[Dataset entries]
◆ ◆ ◆ ◆ ◆
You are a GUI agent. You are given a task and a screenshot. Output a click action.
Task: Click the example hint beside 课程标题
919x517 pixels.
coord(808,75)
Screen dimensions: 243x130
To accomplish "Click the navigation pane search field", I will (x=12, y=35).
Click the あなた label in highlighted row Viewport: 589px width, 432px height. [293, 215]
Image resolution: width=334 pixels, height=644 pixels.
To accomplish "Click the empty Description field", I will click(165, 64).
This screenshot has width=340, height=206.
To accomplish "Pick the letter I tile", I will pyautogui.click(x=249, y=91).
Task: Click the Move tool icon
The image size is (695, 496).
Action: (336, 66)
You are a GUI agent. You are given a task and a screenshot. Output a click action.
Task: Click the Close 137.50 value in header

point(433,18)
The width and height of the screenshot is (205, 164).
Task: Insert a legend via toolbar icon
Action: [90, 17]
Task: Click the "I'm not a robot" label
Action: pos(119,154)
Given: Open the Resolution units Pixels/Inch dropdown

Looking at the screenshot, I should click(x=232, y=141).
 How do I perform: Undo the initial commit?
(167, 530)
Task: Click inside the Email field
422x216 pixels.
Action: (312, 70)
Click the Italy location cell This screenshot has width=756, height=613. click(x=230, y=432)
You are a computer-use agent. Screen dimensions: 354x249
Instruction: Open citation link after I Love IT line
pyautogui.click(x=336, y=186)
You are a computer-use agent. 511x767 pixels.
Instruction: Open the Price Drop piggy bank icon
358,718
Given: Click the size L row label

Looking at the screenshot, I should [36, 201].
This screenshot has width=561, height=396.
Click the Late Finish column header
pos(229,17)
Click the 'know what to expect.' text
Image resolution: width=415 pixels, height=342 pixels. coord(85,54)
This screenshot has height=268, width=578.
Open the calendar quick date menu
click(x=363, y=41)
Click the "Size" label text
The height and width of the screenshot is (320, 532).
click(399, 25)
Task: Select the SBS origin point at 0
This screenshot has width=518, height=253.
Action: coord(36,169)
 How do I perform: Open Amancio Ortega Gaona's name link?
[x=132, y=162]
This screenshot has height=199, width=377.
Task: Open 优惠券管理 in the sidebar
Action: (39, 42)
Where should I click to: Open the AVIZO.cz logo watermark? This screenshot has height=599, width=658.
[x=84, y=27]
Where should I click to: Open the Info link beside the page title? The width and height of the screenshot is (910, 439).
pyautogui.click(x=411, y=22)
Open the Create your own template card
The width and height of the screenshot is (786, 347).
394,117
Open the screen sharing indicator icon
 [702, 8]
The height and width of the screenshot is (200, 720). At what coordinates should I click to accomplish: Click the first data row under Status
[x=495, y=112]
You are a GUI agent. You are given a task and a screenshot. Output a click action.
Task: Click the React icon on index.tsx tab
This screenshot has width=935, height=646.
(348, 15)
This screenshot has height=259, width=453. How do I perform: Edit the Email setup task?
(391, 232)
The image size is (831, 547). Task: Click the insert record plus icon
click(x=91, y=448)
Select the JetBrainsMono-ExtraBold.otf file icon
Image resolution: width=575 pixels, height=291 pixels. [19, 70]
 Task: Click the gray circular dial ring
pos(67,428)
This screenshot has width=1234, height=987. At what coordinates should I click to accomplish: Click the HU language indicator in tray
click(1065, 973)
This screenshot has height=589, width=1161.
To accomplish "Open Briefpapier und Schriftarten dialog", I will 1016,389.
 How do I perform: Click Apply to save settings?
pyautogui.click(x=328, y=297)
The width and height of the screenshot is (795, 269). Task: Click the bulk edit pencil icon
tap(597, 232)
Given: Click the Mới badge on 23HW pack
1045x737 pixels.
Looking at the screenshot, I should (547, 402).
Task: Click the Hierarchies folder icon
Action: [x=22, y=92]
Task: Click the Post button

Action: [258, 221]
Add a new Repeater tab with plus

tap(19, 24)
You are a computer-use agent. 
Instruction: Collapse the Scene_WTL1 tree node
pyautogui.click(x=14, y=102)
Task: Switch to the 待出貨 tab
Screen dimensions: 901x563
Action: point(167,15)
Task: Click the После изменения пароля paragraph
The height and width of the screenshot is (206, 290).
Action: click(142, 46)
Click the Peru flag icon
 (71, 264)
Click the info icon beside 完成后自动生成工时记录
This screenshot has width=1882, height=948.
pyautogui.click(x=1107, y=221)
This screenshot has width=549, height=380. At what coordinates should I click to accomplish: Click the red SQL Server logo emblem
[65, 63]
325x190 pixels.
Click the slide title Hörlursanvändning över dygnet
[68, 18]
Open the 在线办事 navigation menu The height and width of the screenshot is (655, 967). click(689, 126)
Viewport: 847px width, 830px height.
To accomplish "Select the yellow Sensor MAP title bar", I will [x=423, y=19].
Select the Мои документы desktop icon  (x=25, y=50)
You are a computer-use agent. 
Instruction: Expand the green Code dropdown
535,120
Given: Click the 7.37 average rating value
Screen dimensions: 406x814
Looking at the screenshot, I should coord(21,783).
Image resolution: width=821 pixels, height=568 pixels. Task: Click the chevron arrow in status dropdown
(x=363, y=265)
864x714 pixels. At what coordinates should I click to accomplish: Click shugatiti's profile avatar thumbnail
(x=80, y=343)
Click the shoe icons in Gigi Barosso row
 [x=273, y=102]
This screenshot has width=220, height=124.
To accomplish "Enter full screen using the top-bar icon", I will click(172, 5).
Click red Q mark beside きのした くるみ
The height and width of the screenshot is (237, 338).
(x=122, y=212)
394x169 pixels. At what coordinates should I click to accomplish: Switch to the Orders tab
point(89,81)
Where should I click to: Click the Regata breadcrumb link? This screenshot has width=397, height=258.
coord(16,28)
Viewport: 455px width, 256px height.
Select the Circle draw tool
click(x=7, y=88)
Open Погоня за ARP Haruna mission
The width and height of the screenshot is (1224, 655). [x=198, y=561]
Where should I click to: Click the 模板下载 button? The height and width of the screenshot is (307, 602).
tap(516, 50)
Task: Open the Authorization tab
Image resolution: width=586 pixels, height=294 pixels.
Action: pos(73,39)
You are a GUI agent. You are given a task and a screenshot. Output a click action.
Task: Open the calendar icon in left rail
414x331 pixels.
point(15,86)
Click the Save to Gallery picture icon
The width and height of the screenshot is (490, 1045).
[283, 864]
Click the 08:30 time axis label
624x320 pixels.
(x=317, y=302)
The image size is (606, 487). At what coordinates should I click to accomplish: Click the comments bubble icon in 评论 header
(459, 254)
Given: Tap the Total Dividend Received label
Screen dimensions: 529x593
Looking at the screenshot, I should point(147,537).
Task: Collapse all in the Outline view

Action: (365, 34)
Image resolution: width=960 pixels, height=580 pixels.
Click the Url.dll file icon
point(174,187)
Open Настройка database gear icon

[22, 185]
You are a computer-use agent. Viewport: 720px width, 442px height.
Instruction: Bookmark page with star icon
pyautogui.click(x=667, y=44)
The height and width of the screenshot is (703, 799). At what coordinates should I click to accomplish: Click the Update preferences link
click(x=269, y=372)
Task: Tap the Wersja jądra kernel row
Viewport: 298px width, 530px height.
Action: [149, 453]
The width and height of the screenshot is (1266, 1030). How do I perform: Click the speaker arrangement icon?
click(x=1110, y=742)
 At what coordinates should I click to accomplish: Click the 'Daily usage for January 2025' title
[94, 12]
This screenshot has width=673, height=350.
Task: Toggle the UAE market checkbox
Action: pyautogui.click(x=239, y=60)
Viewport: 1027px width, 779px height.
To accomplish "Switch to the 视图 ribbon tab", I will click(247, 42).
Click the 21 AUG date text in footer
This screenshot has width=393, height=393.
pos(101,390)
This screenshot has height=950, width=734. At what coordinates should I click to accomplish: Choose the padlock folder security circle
◆ ◆ ◆ ◆ ◆
YOUR TASK
Please write out every record shown above exactly as it reads.

WRITTEN ANSWER
You are a GUI agent. You are given a task and a screenshot. Output a click action.
Task: Click the example hint beside 课程标题
919x517 pixels.
coord(808,75)
Screen dimensions: 243x130
To accomplish "Click the navigation pane search field", I will (x=12, y=35).
Click the あなた label in highlighted row Viewport: 589px width, 432px height. [293, 215]
Image resolution: width=334 pixels, height=644 pixels.
To accomplish "Click the empty Description field", I will click(165, 64).
This screenshot has width=340, height=206.
To accomplish "Pick the letter I tile", I will pyautogui.click(x=249, y=91).
Task: Click the Move tool icon
The image size is (695, 496).
Action: (336, 66)
You are a GUI agent. You are given a task and a screenshot. Output a click action.
Task: Click the Close 137.50 value in header

point(433,18)
The width and height of the screenshot is (205, 164).
Task: Insert a legend via toolbar icon
Action: [90, 17]
Task: Click the "I'm not a robot" label
Action: pos(119,154)
Given: Open the Resolution units Pixels/Inch dropdown

Looking at the screenshot, I should click(x=232, y=141).
 How do I perform: Undo the initial commit?
(167, 530)
Task: Click inside the Email field
422x216 pixels.
Action: (312, 70)
Click the Italy location cell This screenshot has width=756, height=613. click(x=230, y=432)
You are a computer-use agent. Screen dimensions: 354x249
Instruction: Open citation link after I Love IT line
pyautogui.click(x=336, y=186)
You are a computer-use agent. 511x767 pixels.
Instruction: Open the Price Drop piggy bank icon
358,718
Given: Click the size L row label

Looking at the screenshot, I should [36, 201].
This screenshot has width=561, height=396.
Click the Late Finish column header
pos(229,17)
Click the 'know what to expect.' text
Image resolution: width=415 pixels, height=342 pixels. coord(85,54)
This screenshot has height=268, width=578.
Open the calendar quick date menu
click(x=363, y=41)
Click the "Size" label text
The height and width of the screenshot is (320, 532).
click(399, 25)
Task: Select the SBS origin point at 0
This screenshot has width=518, height=253.
Action: coord(36,169)
 How do I perform: Open Amancio Ortega Gaona's name link?
[x=132, y=162]
This screenshot has height=199, width=377.
Task: Open 优惠券管理 in the sidebar
Action: (39, 42)
Where should I click to: Open the AVIZO.cz logo watermark? This screenshot has height=599, width=658.
[x=84, y=27]
Where should I click to: Open the Info link beside the page title? The width and height of the screenshot is (910, 439).
pyautogui.click(x=411, y=22)
Open the Create your own template card
The width and height of the screenshot is (786, 347).
394,117
Open the screen sharing indicator icon
 [702, 8]
The height and width of the screenshot is (200, 720). At what coordinates should I click to accomplish: Click the first data row under Status
[x=495, y=112]
You are a GUI agent. You are given a task and a screenshot. Output a click action.
Task: Click the React icon on index.tsx tab
This screenshot has width=935, height=646.
(348, 15)
This screenshot has height=259, width=453. How do I perform: Edit the Email setup task?
(391, 232)
The image size is (831, 547). Task: Click the insert record plus icon
click(x=91, y=448)
Select the JetBrainsMono-ExtraBold.otf file icon
Image resolution: width=575 pixels, height=291 pixels. [19, 70]
 Task: Click the gray circular dial ring
pos(67,428)
This screenshot has width=1234, height=987. At what coordinates should I click to accomplish: Click the HU language indicator in tray
click(1065, 973)
This screenshot has height=589, width=1161.
To accomplish "Open Briefpapier und Schriftarten dialog", I will 1016,389.
 How do I perform: Click Apply to save settings?
pyautogui.click(x=328, y=297)
The width and height of the screenshot is (795, 269). Task: Click the bulk edit pencil icon
tap(597, 232)
Given: Click the Mới badge on 23HW pack
1045x737 pixels.
Looking at the screenshot, I should (547, 402).
Task: Click the Hierarchies folder icon
Action: [x=22, y=92]
Task: Click the Post button

Action: [258, 221]
Add a new Repeater tab with plus

tap(19, 24)
You are a computer-use agent. 
Instruction: Collapse the Scene_WTL1 tree node
pyautogui.click(x=14, y=102)
Task: Switch to the 待出貨 tab
Screen dimensions: 901x563
Action: point(167,15)
Task: Click the После изменения пароля paragraph
The height and width of the screenshot is (206, 290).
Action: click(142, 46)
Click the Peru flag icon
 (71, 264)
Click the info icon beside 完成后自动生成工时记录
This screenshot has width=1882, height=948.
pyautogui.click(x=1107, y=221)
This screenshot has width=549, height=380. At what coordinates should I click to accomplish: Click the red SQL Server logo emblem
[65, 63]
325x190 pixels.
Click the slide title Hörlursanvändning över dygnet
[68, 18]
Open the 在线办事 navigation menu The height and width of the screenshot is (655, 967). click(689, 126)
Viewport: 847px width, 830px height.
To accomplish "Select the yellow Sensor MAP title bar", I will [x=423, y=19].
Select the Мои документы desktop icon  (x=25, y=50)
You are a computer-use agent. 
Instruction: Expand the green Code dropdown
535,120
Given: Click the 7.37 average rating value
Screen dimensions: 406x814
Looking at the screenshot, I should coord(21,783).
Image resolution: width=821 pixels, height=568 pixels. Task: Click the chevron arrow in status dropdown
(x=363, y=265)
864x714 pixels. At what coordinates should I click to accomplish: Click shugatiti's profile avatar thumbnail
(x=80, y=343)
Click the shoe icons in Gigi Barosso row
 [x=273, y=102]
This screenshot has width=220, height=124.
To accomplish "Enter full screen using the top-bar icon", I will click(172, 5).
Click red Q mark beside きのした くるみ
The height and width of the screenshot is (237, 338).
(x=122, y=212)
394x169 pixels. At what coordinates should I click to accomplish: Switch to the Orders tab
point(89,81)
Where should I click to: Click the Regata breadcrumb link? This screenshot has width=397, height=258.
coord(16,28)
Viewport: 455px width, 256px height.
Select the Circle draw tool
click(x=7, y=88)
Open Погоня за ARP Haruna mission
The width and height of the screenshot is (1224, 655). [x=198, y=561]
Where should I click to: Click the 模板下载 button? The height and width of the screenshot is (307, 602).
tap(516, 50)
Task: Open the Authorization tab
Image resolution: width=586 pixels, height=294 pixels.
Action: pos(73,39)
You are a GUI agent. You are given a task and a screenshot. Output a click action.
Task: Open the calendar icon in left rail
414x331 pixels.
point(15,86)
Click the Save to Gallery picture icon
The width and height of the screenshot is (490, 1045).
[283, 864]
Click the 08:30 time axis label
624x320 pixels.
(x=317, y=302)
The image size is (606, 487). At what coordinates should I click to accomplish: Click the comments bubble icon in 评论 header
(459, 254)
Given: Tap the Total Dividend Received label
Screen dimensions: 529x593
Looking at the screenshot, I should point(147,537).
Task: Collapse all in the Outline view

Action: (365, 34)
Image resolution: width=960 pixels, height=580 pixels.
Click the Url.dll file icon
point(174,187)
Open Настройка database gear icon

[22, 185]
You are a computer-use agent. Viewport: 720px width, 442px height.
Instruction: Bookmark page with star icon
pyautogui.click(x=667, y=44)
The height and width of the screenshot is (703, 799). At what coordinates should I click to accomplish: Click the Update preferences link
click(x=269, y=372)
Task: Tap the Wersja jądra kernel row
Viewport: 298px width, 530px height.
Action: [149, 453]
The width and height of the screenshot is (1266, 1030). How do I perform: Click the speaker arrangement icon?
click(x=1110, y=742)
 At what coordinates should I click to accomplish: Click the 'Daily usage for January 2025' title
[94, 12]
This screenshot has width=673, height=350.
Task: Toggle the UAE market checkbox
Action: pyautogui.click(x=239, y=60)
Viewport: 1027px width, 779px height.
To accomplish "Switch to the 视图 ribbon tab", I will click(247, 42).
Click the 21 AUG date text in footer
This screenshot has width=393, height=393.
pos(101,390)
This screenshot has height=950, width=734. At what coordinates should I click to accomplish: Choose the padlock folder security circle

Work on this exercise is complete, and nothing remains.